[HOW TO COMPLETE THIS TASK]: Would you transcribe the lines running from the one that holds "The image size is (494, 220)." to the last line of the records? Leave every picture out.

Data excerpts
——————————
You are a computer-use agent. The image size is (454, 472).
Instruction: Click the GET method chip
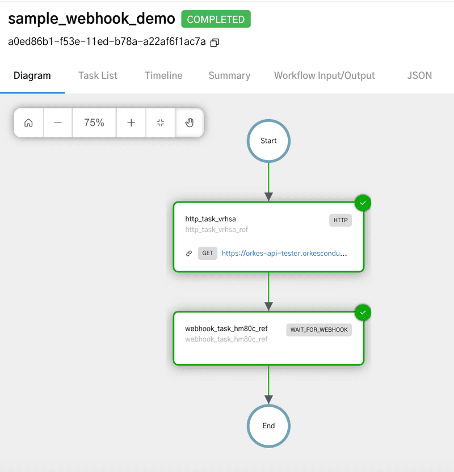pos(207,253)
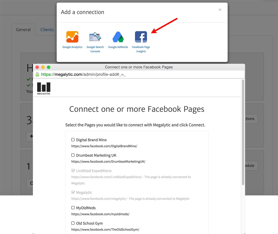Click the Google Analytics icon

click(72, 37)
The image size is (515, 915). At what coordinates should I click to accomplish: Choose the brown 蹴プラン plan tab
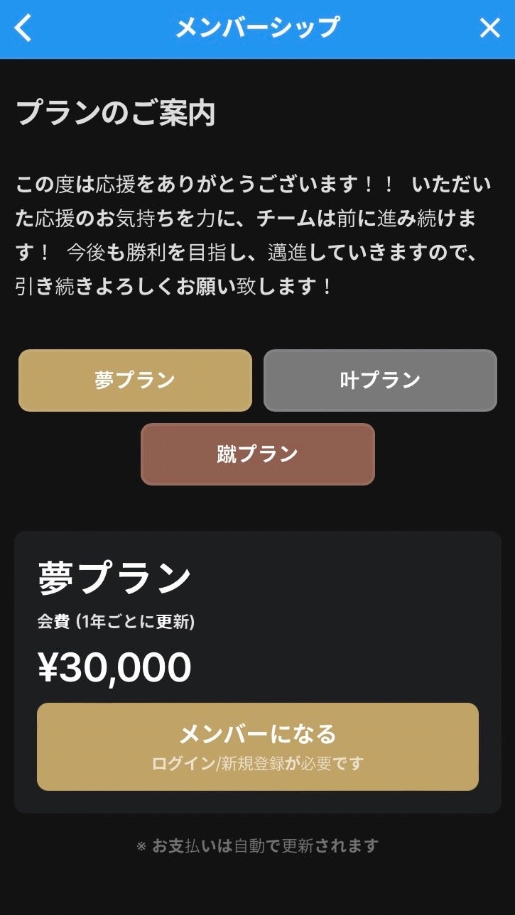[x=257, y=454]
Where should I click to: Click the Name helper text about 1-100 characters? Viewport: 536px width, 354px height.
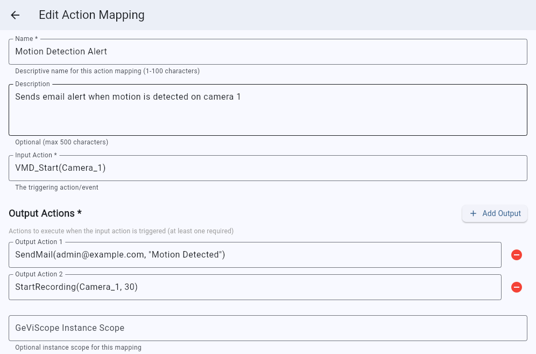[x=107, y=71]

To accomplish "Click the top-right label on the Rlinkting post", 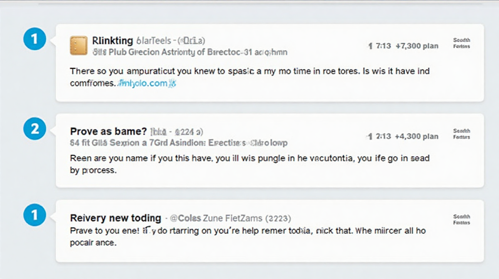I will pos(461,43).
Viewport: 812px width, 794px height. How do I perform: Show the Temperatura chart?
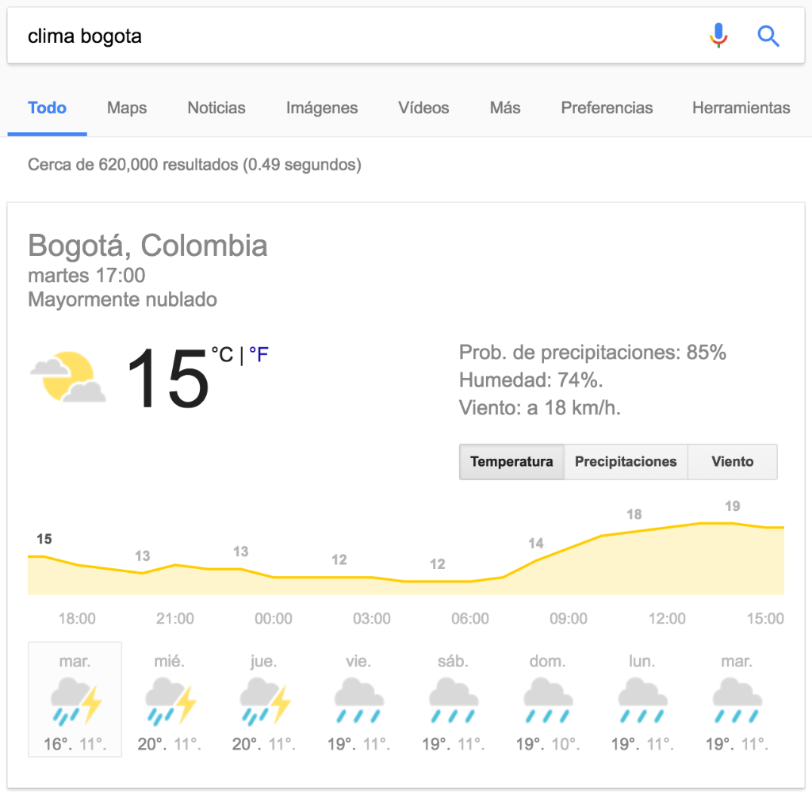click(x=511, y=462)
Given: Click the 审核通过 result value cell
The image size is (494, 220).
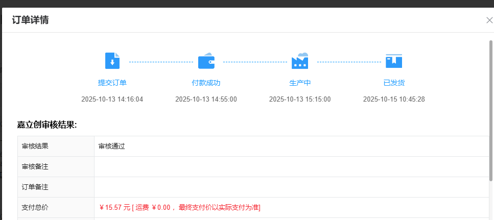Looking at the screenshot, I should [x=112, y=146].
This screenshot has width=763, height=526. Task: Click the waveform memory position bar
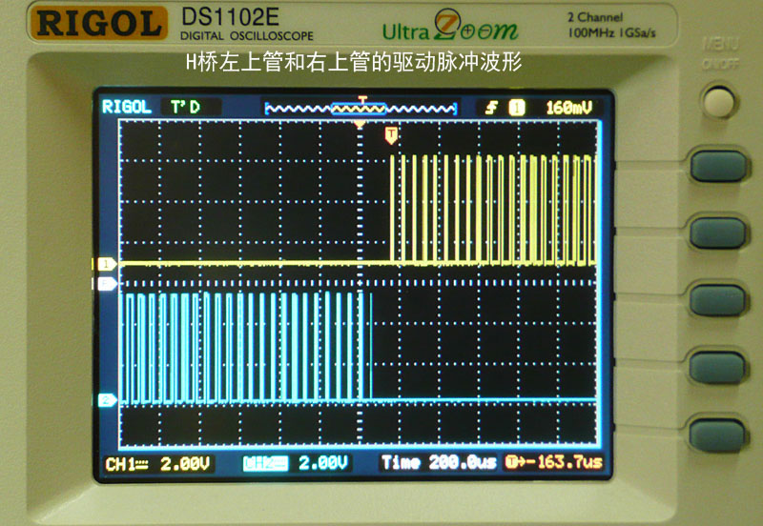pyautogui.click(x=360, y=108)
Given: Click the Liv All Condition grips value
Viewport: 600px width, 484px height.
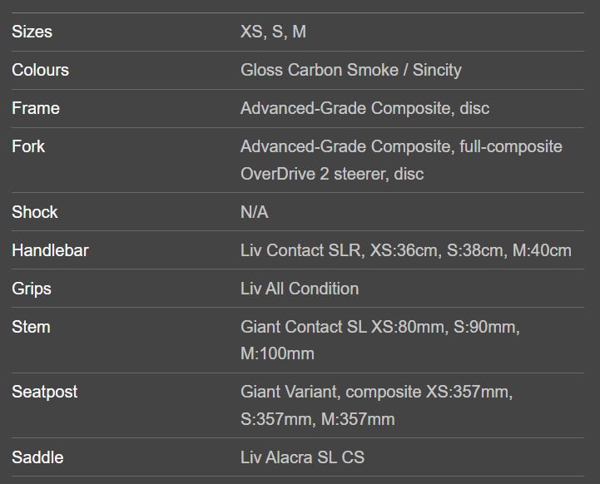Looking at the screenshot, I should (300, 289).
——————————
[SOLUTION]:
The image size is (494, 220).
Looking at the screenshot, I should [x=112, y=146].
This screenshot has width=763, height=526. Task: Click the waveform memory position bar
pyautogui.click(x=360, y=108)
Given: Click the Liv All Condition grips value
Viewport: 600px width, 484px height.
Looking at the screenshot, I should (300, 289).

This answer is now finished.